The Contingent Reimbursement Model (CRM)
Where money has been stolen in this way by fraudsters, banks can choose to use a voluntary code, introduced in May 2019, called the Contingent Reimbursement Model (CRM). This code sets out how and by whom consumers who have suffered APP fraud losses are re-imbursed. Banks that sign up to the code are often the ones to re-imburse victims where the conditions of the code are met.
Issues
There are, however, several issues relating to this code and the reimbursement to APP fraud victims that organisations such as consumer champion ‘Which?’ have been pushing to change. For example:
– An apparent gap in fraud protection and redress for fraud via authorised push payments compared to other forms of payment such as debit and credit cards.

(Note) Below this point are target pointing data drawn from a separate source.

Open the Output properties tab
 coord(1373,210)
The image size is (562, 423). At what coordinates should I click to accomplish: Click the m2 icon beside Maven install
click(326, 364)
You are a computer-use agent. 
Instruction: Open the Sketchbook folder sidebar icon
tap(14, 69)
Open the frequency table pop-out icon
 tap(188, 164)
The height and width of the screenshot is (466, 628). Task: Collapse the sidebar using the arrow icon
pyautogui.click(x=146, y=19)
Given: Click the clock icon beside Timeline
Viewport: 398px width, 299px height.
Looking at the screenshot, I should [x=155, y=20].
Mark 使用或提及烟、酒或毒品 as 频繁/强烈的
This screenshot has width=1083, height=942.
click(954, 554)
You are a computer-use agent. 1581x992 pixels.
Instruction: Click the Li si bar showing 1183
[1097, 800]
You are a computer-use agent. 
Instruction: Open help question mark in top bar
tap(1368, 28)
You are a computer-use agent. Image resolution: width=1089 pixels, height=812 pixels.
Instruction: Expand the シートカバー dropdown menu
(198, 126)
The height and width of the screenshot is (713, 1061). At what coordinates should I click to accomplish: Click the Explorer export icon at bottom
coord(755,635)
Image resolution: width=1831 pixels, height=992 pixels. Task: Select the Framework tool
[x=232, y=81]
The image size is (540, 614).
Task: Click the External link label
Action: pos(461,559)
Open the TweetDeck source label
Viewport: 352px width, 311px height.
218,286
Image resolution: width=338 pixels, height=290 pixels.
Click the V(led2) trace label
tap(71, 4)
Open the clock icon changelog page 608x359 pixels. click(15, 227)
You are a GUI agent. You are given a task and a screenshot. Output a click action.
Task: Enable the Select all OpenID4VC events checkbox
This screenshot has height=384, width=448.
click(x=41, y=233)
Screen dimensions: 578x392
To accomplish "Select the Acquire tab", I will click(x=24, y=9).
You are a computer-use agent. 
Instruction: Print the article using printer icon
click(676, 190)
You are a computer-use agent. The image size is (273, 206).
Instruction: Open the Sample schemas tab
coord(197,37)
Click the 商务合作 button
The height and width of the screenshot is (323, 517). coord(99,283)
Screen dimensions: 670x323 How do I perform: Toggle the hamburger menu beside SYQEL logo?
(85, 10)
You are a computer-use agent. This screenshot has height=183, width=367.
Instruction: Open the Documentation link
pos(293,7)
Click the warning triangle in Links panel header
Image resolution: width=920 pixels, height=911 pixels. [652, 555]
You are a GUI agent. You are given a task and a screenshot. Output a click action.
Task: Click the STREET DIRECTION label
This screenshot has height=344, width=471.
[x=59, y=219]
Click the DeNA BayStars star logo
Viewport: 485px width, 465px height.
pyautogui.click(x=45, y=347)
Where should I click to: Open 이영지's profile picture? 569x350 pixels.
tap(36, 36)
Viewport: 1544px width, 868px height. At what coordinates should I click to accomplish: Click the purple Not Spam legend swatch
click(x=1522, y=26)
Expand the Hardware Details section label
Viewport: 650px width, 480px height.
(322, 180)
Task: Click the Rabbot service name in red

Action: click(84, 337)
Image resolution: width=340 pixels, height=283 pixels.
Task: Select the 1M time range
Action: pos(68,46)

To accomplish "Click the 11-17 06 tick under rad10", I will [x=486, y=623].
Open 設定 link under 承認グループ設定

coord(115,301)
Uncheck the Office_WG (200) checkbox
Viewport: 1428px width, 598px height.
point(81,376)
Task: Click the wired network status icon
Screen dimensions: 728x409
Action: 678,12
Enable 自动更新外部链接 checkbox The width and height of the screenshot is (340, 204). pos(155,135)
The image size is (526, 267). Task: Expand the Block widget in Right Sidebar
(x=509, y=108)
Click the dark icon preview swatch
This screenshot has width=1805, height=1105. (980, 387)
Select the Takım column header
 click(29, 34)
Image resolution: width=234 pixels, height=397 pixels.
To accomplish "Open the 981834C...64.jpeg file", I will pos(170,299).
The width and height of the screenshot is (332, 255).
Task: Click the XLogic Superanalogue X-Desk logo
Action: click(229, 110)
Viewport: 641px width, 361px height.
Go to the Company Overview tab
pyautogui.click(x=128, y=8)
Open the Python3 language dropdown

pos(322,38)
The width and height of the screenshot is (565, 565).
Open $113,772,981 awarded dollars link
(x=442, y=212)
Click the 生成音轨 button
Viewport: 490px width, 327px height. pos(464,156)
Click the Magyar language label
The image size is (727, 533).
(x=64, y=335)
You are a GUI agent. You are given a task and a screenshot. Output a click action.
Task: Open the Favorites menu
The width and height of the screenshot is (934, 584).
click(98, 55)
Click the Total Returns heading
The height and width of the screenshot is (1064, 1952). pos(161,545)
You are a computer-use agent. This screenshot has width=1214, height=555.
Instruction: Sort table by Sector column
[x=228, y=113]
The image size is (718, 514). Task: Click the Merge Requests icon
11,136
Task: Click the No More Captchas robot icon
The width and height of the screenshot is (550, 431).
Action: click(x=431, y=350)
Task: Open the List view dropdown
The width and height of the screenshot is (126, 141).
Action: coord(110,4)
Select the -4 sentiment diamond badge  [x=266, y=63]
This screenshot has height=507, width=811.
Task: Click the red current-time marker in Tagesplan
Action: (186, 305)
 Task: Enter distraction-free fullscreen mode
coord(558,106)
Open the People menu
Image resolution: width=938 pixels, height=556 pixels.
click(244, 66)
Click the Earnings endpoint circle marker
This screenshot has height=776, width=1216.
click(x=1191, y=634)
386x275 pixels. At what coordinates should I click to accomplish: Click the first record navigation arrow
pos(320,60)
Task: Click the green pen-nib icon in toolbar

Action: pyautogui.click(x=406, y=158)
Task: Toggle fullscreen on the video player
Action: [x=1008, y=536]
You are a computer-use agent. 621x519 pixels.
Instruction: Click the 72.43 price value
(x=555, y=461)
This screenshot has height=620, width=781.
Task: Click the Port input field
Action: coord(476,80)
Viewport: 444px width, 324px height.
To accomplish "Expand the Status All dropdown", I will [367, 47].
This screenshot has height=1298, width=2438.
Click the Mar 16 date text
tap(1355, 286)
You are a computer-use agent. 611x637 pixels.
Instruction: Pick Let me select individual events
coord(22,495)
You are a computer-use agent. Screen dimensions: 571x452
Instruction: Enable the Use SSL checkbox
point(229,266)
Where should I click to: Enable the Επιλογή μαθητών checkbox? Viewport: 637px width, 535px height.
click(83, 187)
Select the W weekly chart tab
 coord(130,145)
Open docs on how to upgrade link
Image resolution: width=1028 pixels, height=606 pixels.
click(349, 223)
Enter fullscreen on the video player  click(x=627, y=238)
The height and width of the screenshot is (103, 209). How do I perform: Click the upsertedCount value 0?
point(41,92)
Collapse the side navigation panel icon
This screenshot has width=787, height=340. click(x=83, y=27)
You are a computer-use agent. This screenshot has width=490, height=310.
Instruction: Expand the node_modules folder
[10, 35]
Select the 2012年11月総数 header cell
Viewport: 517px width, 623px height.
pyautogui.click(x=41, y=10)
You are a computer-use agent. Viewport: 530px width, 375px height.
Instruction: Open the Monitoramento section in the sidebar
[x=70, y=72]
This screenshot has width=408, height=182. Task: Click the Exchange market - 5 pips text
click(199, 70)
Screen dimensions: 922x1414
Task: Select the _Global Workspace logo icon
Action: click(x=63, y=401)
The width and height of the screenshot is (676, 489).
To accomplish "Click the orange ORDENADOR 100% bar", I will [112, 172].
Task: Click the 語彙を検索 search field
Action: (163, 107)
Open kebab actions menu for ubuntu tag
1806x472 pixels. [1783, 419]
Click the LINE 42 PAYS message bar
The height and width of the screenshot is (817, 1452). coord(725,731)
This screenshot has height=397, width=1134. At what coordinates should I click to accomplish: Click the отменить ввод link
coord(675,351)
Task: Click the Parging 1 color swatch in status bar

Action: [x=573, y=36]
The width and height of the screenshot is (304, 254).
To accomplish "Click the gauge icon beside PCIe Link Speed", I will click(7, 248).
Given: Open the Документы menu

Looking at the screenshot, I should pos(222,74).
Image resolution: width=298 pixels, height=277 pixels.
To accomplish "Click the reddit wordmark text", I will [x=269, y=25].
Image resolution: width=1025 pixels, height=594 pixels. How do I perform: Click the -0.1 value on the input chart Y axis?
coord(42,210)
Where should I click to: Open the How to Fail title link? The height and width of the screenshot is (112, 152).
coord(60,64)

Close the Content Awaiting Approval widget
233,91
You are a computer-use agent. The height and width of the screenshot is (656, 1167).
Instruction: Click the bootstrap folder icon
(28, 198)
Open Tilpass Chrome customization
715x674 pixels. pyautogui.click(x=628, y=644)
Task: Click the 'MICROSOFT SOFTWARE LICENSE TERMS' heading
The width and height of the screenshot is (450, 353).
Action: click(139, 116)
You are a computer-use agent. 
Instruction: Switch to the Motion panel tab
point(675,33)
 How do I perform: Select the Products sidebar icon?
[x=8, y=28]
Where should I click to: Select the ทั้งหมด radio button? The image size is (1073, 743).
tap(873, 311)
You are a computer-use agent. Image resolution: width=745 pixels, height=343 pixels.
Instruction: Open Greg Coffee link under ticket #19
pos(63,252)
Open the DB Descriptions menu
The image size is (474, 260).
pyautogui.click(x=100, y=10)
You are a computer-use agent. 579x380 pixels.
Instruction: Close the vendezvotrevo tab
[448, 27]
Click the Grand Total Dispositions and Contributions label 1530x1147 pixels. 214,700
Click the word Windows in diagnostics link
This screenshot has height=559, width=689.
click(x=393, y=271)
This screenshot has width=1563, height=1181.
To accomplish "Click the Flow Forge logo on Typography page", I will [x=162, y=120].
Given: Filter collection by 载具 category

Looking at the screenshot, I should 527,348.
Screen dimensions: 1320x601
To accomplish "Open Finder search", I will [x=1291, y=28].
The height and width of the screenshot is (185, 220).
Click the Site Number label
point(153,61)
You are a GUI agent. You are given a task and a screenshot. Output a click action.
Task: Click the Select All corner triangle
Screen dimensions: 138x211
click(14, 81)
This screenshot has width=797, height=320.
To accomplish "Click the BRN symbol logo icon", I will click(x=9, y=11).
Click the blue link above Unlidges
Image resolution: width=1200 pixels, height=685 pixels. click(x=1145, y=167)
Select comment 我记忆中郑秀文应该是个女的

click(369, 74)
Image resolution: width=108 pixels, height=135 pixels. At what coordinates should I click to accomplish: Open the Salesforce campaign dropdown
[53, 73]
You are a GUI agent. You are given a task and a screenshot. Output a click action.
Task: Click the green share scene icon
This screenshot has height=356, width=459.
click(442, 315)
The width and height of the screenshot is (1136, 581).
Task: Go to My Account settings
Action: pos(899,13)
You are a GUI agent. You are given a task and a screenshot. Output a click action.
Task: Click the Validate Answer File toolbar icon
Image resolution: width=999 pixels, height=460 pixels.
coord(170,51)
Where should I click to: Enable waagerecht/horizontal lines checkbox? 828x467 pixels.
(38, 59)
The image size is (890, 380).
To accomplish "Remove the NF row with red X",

– A lack of transparency by banks and building societies about their reimbursement rates relating to APP fraud. There has been criticism that figures are not being published and/or are not being published on a regular basis.
– A feeling among banks (as outlined recently in a blog post by Starling) that other organisations used by criminals as part of their frauds (e.g. social media companies and telecoms networks) should be taking some responsibility and co-operating with banks to prevent fraud. For example, social media may be used to advertise the fraud and also to find those who are willing to launder money (money mules) and to buy stolen identity and card data.
The Reality
One way to get a realistic view of what is happening as regards the behaviour towards consumers who are victims of fraud could be to look at the figures by the Lending Standards Board which oversees the CRM code. Their figures show that in the first year of the code’s introduction, banks ruled that 77 per cent of fraud victims were partially or fully to blame for their losses and that customers were fully at fault in 60 per cent of cases.
Which? Wades In
Consumer champion ‘Which?’ has also published concerns online about how banks and building societies have been behaving as regards re-imbursement (or not) and has published its view of the issues that it hopes will “help inform the Lending Standards Board’s one-year review of the CRM Code”. According to ‘Which?’ these issues are:
– An over-reliance (by the banks) on victims having ignored warnings.
– Unreasonable expectations of how victims should have verified who they were paying.
– A failure to properly assess vulnerability.
– Poor communications (by banks) with victims.
‘Which?’ has called for urgent action to ensure that businesses adhere to the Code (CRM) and has called upon all those organisations signing up to the Code to test warnings to see if they are ‘effective’, make judgements based on what is reasonable on evidence of actual customer behaviour and to train staff in how to identify customers who could be vulnerable to APP fraud. Which? has also called for code signatories to properly explain specific reasons for reimbursement decisions to victims and has called on the Payment Systems Regulator to look at whether or not the voluntary industry code is effective in its current form.
Barclays The First To Publish Details
Barclays Bank recently became the first CRM code signatory to publish its APP fraud reimbursement rates online. According to Barclays, 74 per cent of its customers who suffered APP fraud losses in the first two months of 2021 have now been repaid. This appears to be a reversal of the trend identified by the Lending Standards Board.
Looking Ahead
We all make decisions about what offers seem legitimate to us and who/what to pay money to, however, not every Web user is as experienced or informed with regards to cybercrime, and many web users could also, for many reasons, be described as more vulnerable to fraud. Fraudsters are also becoming more sophisticated and creative in their methods which could, arguably make more consumers more vulnerable to APP fraud.
The banks and building societies have argued, perhaps with some legitimacy, that some responsibility for preventing push payment fraud may lie with other organisations in the chain (e.g. social media companies). However, it appears that, based on Lending Standards Board figures, the apparent lack of transparency in banks and building societies publishing figures about how many customers have been reimbursed for the APP losses may be due to the fact that most consumers have not been re-imbursed and often appear to be blamed for falling victim to fraud.
Looking ahead, it may be necessary, as suggested by ‘Which?’ and recommended by the Finance and the Treasury Select Committee, for the current voluntary CRM code to become mandatory with the hope that regulatory oversight could bring better reimbursement outcomes for consumers and greater transparency from banks and building societies. It may also be helpful for more of a collaborative approach to be taken among all links in the chain used by fraudsters to tackle the problem.